◆ Entries provided
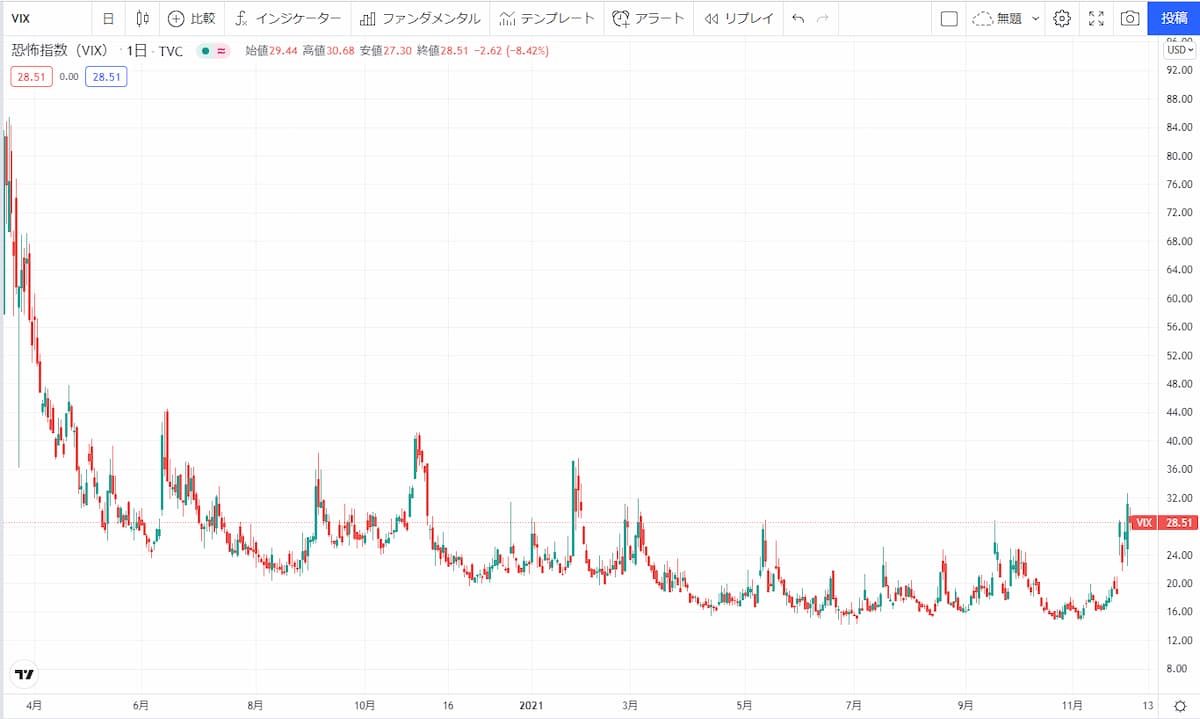This screenshot has height=719, width=1200.
Task: Click the blue 投稿 publish button
Action: (1174, 18)
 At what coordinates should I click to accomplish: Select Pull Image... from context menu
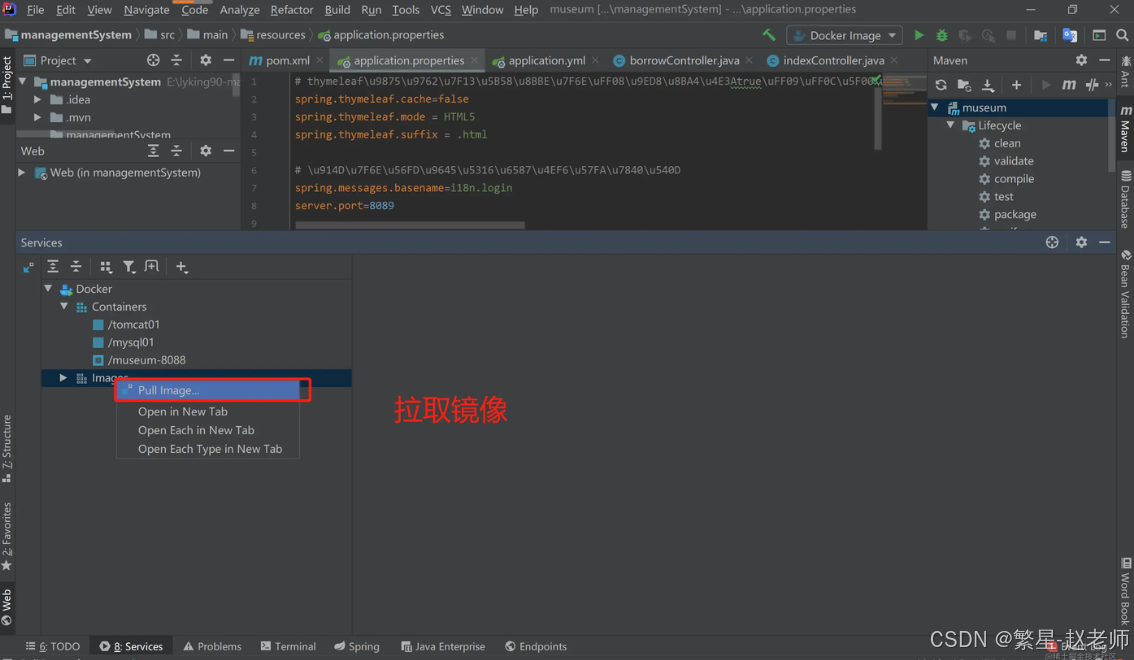pos(169,390)
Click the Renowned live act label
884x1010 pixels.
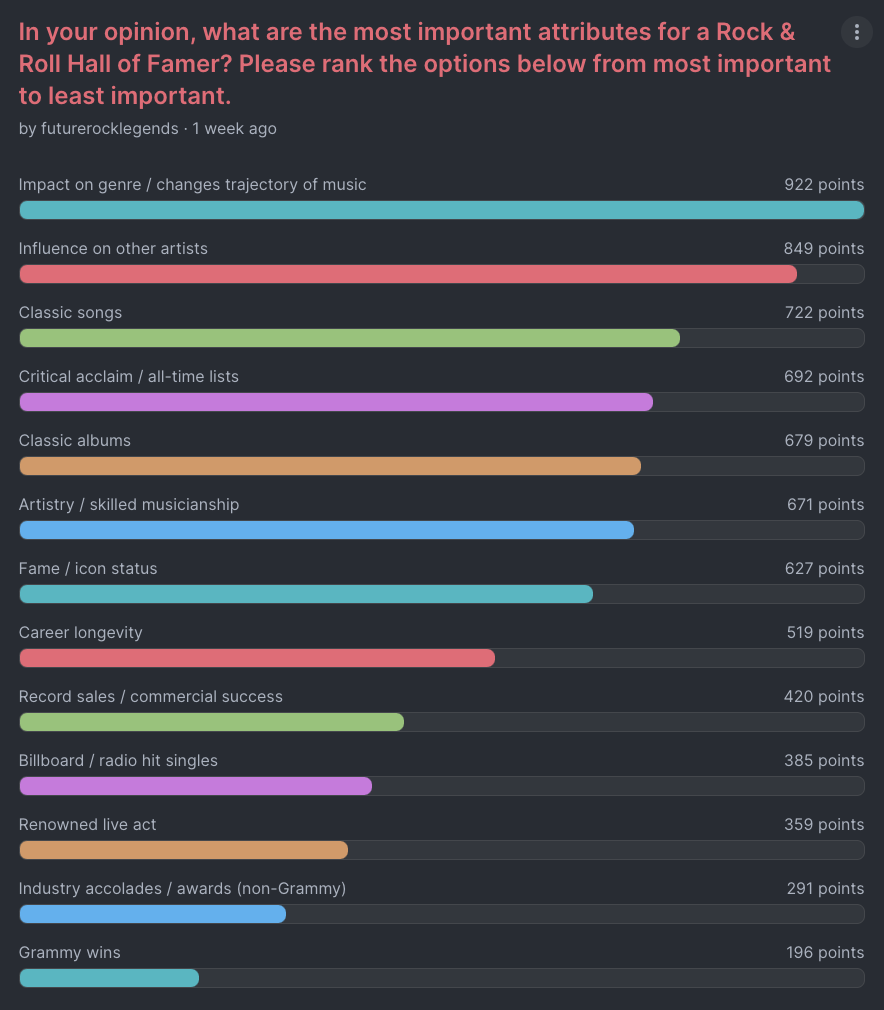88,825
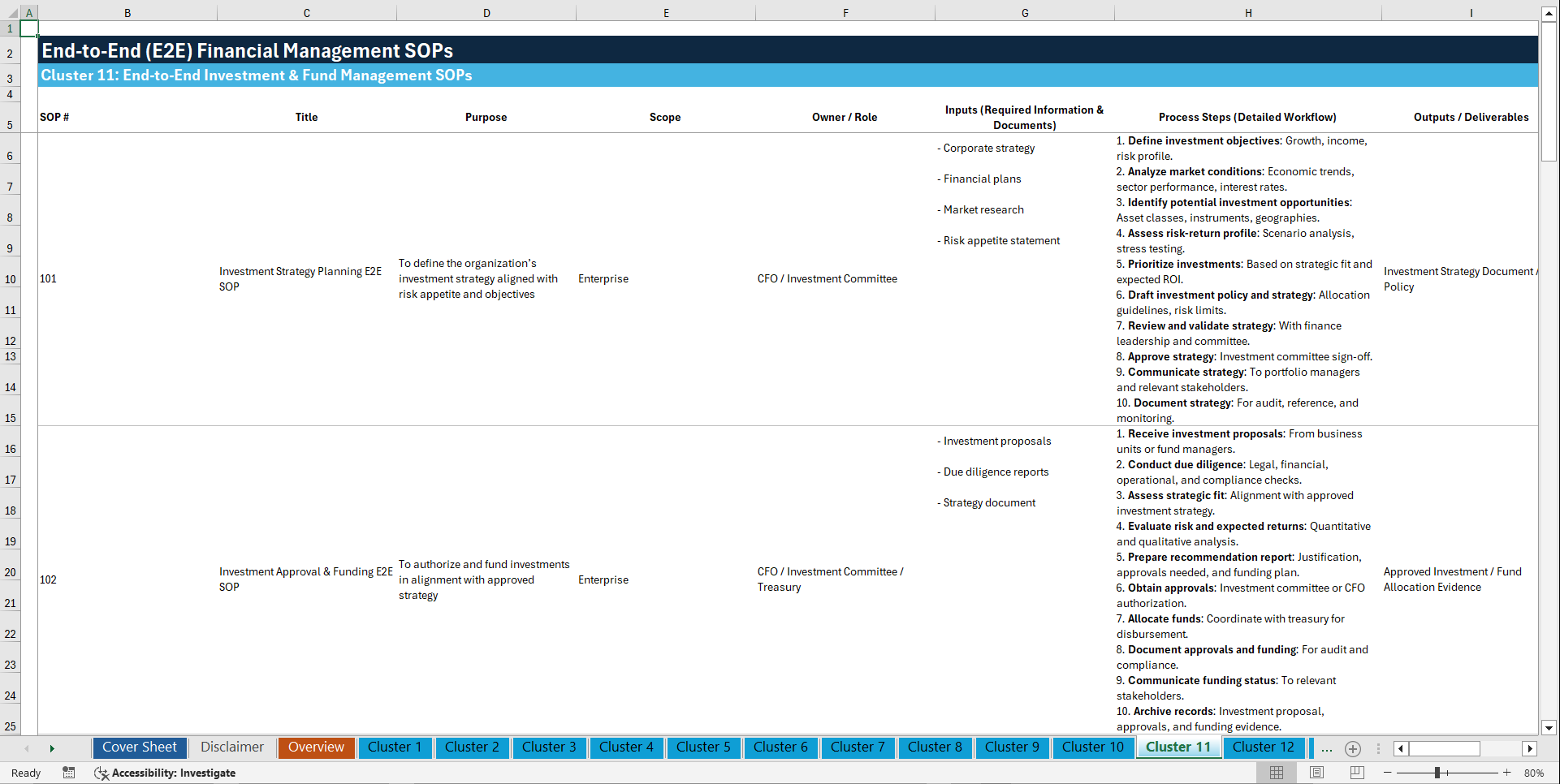Expand the hidden sheet tabs via the ellipsis
This screenshot has width=1560, height=784.
click(x=1327, y=748)
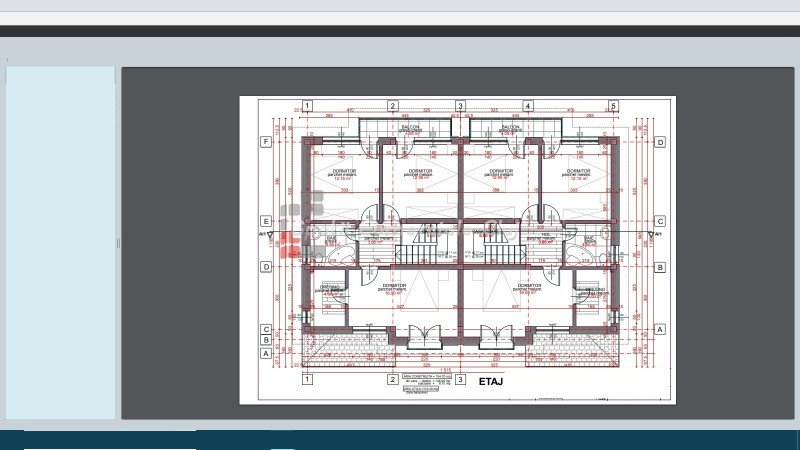Image resolution: width=800 pixels, height=450 pixels.
Task: Click grid axis marker 2 below the plan
Action: click(x=393, y=379)
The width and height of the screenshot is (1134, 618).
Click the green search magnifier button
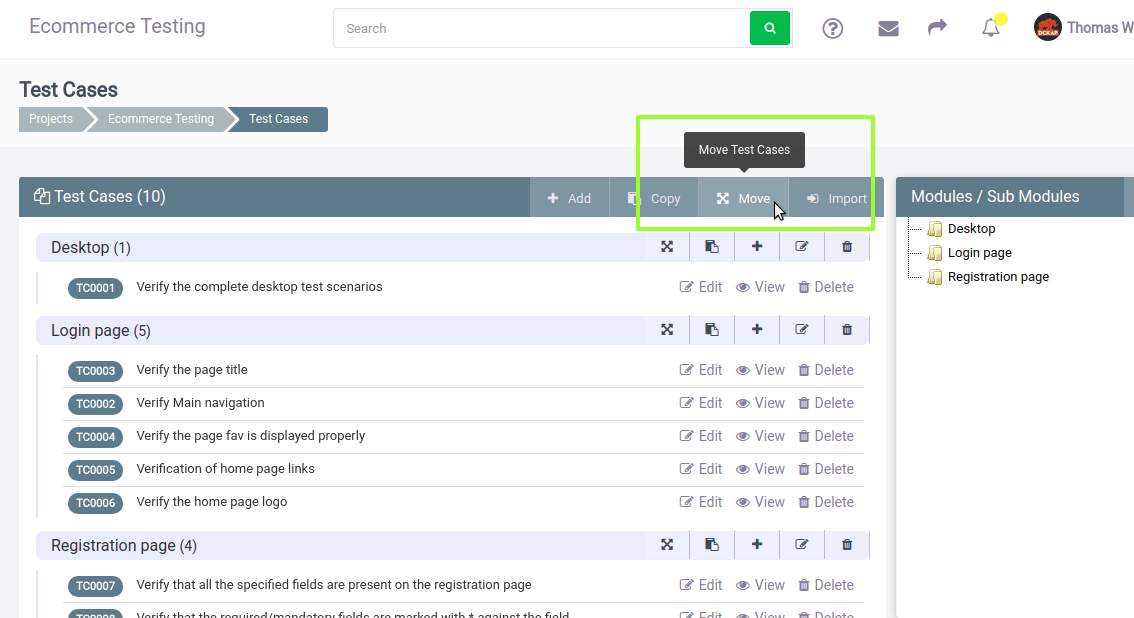pos(770,28)
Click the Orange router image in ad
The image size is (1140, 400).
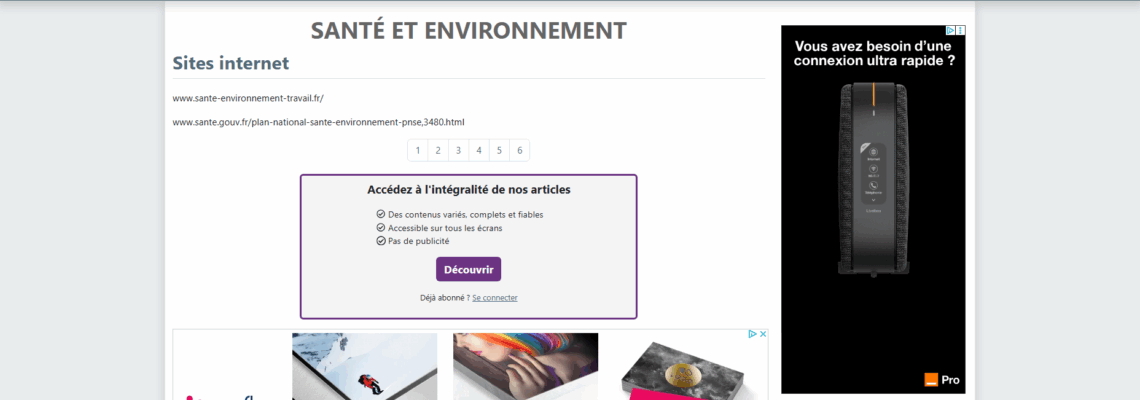click(873, 180)
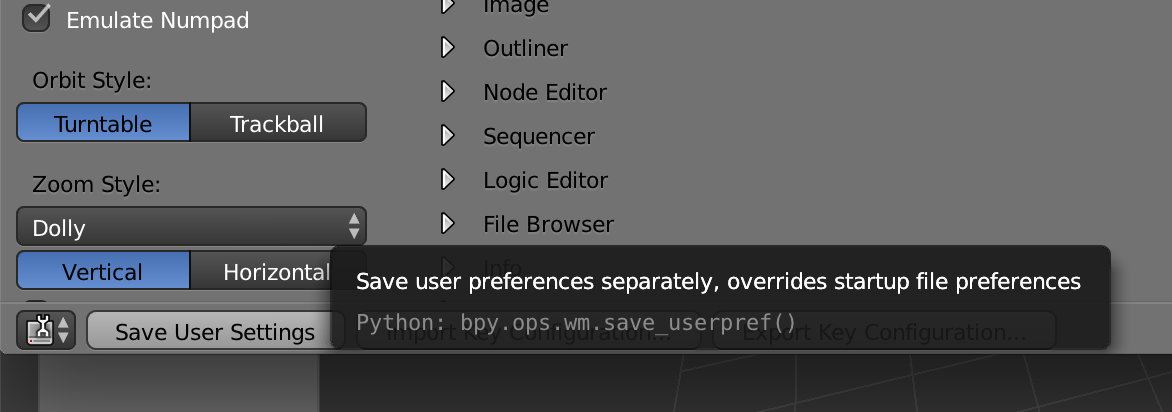This screenshot has width=1172, height=412.
Task: Expand the Image keymap triangle
Action: (448, 6)
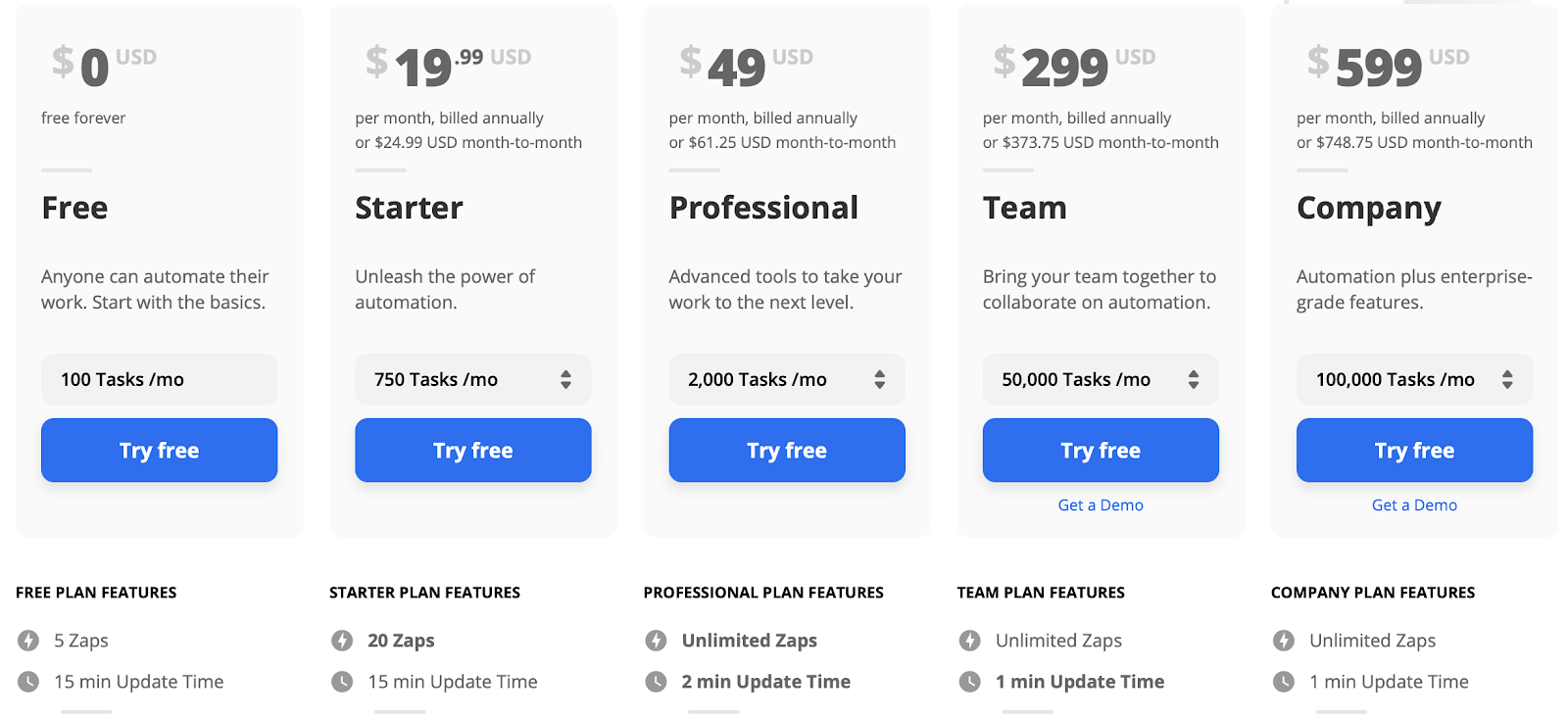This screenshot has width=1568, height=719.
Task: Click the clock icon beside 2 min Update Time
Action: point(656,681)
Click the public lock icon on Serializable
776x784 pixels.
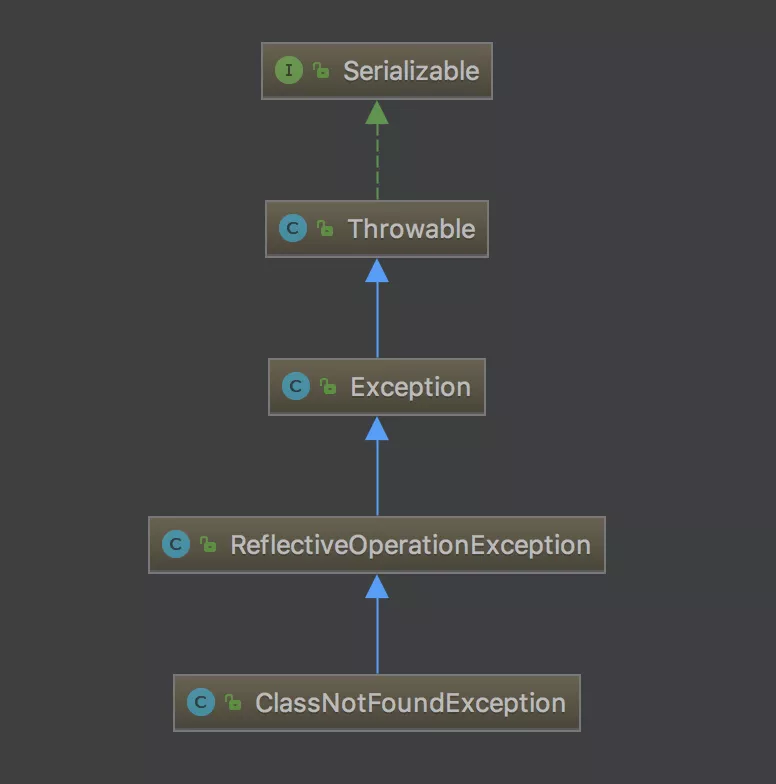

◆ What you need to do
Rewrite the lines from the first one through the line containing "pos(169,390)", replacing "context menu" with "pop-up menu" and changing nothing else. Leave out the pictures.

◆ Result of this exercise
This screenshot has height=719, width=1200.
Task: Click the blue 投稿 publish button
Action: (1174, 18)
 At what coordinates should I click to accomplish: Select Pull Image... from pop-up menu
pos(169,390)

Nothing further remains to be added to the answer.